Al escuchar esto, el zopilote respondió:

—Gentil señorita, no creí que fuera usted tan inconsciente al discriminarme de tal manera; pero sea mi condición cual fuera yo tengo mi dignidad que me alienta; y juro, que si fui su pretendiente, fue porque no la vi tan violenta.

Así se pasó la paloma, enumerándole infinidad de defectos al pretendiente; hasta que cansada le dijo, despidiéndole:

—¡Basta, te recomiendo meterte con los de tu clase y no conmigo, bruto, insolente!

El zopilote se alejó pensativo para dar paso a las autoridades que se acercaban en esos momentos a realizar una de sus ya rutinarias actividades: condecorar a uno de los suyos por su esforzado trabajo por el medio ambiente y en bien de la humanidad. El frustrado zopilote detuvo sus pasos y limpiándose sus ojos llorosos, dispuso curiosear lo que en esos momentos se iniciaba.

Uno de los funcionarios principales pidió la presencia de la paloma y con un flamante discurso, exaltando cualidades que posiblemente sus ojos nunca habían visto, habló:

—Yo, el promotor de la campaña contra la contaminación, hago entrega de este significativo galardón a la señorita paloma de Castilla, por su valiosa participación en el plan regional de limpieza ambiental.

El zopilote, que en uno de los oscuros rincones observaba la ceremonia, quiso opinar, pero sabía de antemano que no sería escuchado. Se vio las uñas y se tocó el pico. ¡Cuánto había trabajo en limpiar el medio ambiente y contra la contaminación; y jamás le habían reconocido sus méritos! En cambio, quien jamás se manchó el pico y el plumaje, era quien se llevaba los galardones. ¡Qué injusticia, caray! Y así, el zopilote se alejó sin resentimientos. Mientras tanto, la condecorada ascendía una por una las ramas altas de aquel árbol, para que todos la vieran, para que todos le aplaudieran. Fue entonces, que entre las peladas ramas se escuchó un ruido repentino.
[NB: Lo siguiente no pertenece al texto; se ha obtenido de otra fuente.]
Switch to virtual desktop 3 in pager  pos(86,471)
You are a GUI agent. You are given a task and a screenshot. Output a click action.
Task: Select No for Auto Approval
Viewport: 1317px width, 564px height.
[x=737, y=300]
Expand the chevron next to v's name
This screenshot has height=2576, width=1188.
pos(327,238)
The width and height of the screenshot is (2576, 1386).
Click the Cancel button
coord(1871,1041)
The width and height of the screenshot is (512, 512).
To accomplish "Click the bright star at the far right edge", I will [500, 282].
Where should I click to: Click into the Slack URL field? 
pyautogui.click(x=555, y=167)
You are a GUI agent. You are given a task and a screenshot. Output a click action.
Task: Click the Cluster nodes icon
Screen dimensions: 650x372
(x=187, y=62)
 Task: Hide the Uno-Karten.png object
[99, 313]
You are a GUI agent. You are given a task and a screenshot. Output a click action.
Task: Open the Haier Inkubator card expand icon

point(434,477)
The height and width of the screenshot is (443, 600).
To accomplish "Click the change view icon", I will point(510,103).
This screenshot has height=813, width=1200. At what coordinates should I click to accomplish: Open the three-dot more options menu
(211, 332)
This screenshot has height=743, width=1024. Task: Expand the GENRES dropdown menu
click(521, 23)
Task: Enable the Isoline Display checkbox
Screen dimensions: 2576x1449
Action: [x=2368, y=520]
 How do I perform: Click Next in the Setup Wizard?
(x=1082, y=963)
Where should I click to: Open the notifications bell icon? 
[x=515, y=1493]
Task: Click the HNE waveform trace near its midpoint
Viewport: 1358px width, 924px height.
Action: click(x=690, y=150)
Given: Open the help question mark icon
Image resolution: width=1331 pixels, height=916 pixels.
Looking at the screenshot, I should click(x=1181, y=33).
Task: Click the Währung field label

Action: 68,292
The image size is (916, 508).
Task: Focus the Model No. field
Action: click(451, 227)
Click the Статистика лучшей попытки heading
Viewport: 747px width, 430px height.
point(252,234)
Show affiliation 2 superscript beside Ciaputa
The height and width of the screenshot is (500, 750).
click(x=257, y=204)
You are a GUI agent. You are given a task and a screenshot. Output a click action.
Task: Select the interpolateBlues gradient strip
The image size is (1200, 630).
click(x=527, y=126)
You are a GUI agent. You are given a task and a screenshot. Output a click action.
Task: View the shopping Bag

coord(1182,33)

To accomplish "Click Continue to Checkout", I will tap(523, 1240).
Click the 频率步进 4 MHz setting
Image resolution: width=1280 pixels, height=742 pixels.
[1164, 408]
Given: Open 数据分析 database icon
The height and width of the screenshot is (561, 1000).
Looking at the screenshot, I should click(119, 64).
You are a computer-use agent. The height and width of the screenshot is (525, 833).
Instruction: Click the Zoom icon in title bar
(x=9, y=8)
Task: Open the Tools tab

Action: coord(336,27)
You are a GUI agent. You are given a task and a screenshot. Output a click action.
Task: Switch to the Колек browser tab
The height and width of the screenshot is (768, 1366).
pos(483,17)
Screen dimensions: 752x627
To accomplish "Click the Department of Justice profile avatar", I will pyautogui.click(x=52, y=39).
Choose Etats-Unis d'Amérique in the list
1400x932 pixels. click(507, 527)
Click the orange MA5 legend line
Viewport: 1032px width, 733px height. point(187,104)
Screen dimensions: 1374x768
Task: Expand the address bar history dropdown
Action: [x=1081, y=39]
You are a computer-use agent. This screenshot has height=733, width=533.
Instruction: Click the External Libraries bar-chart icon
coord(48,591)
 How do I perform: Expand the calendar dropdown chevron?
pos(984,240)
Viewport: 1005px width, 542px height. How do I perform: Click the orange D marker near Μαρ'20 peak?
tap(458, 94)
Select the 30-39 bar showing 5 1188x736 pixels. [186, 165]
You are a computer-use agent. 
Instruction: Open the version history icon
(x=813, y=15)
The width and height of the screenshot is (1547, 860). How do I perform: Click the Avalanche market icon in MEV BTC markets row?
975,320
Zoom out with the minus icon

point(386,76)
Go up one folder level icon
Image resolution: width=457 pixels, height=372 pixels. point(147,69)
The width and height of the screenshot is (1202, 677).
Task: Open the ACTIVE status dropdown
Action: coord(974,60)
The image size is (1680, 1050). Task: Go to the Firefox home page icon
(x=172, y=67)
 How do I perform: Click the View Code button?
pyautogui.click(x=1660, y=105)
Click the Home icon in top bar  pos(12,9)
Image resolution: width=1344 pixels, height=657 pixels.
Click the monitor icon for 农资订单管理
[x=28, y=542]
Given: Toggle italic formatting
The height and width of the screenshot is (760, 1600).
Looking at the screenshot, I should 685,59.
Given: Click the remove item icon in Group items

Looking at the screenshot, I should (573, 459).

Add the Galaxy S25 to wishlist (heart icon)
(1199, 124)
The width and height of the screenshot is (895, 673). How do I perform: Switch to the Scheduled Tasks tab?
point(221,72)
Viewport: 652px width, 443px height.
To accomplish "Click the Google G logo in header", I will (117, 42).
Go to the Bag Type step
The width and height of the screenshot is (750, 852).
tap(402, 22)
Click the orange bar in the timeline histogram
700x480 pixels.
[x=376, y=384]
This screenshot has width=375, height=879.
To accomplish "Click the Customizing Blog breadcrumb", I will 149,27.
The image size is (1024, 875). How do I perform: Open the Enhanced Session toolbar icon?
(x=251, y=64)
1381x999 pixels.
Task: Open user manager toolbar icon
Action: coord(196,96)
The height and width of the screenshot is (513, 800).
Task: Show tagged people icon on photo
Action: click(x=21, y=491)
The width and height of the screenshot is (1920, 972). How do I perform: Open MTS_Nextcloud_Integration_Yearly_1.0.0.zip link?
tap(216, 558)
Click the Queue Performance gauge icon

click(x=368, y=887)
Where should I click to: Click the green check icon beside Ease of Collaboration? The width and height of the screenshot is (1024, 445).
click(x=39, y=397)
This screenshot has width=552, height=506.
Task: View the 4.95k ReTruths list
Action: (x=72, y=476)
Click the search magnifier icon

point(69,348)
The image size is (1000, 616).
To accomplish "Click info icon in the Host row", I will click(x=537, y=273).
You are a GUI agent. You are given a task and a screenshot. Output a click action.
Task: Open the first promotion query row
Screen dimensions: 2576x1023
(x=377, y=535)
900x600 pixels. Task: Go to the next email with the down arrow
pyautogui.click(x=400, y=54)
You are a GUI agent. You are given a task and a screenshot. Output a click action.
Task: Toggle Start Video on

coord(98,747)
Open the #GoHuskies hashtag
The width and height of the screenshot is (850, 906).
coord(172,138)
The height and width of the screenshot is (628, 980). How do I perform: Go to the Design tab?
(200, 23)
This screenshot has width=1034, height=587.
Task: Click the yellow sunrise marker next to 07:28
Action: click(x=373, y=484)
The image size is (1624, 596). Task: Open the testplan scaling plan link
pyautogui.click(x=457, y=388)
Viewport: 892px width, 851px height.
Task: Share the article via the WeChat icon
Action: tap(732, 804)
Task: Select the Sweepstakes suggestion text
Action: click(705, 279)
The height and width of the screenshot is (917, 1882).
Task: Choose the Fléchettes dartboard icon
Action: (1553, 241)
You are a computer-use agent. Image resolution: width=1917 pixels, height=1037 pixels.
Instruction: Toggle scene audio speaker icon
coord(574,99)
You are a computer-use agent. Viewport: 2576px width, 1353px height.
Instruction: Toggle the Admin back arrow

Un gavilán se había lanzado de pique y arrebatado entre sus garras a la hermosa paloma de Castilla.

Todo esto fue tan rápido, velozmente, que lo único que vieron los allí presentes, fueron varias plumas blancas que cayeron como diciéndole adiós al sentido pretendiente. Entonces, viendo que todo estaba concluido, el desdichado zopilote alzó lentamente el vuelo y se fue por los aires dudando, pensando y llorando:

—¡Tonto de mí, permanecer cautivo en este gran valle de dolores, lágrimas y discriminación! ¿Por qué no vivir como antaño, alejado de odios y rencores y libre de tristes desengaños?

Hermosa reflexión la del zope, que nos ha dejado en estos renglones su preclaro pensamiento: «Triste fin tendrá el mundo presente si prevalece así la corrupción y el engaño, porque donde no hay amor ni comprensión lo único que triunfa y con pesar, es la discriminación, el odio y la muerte.»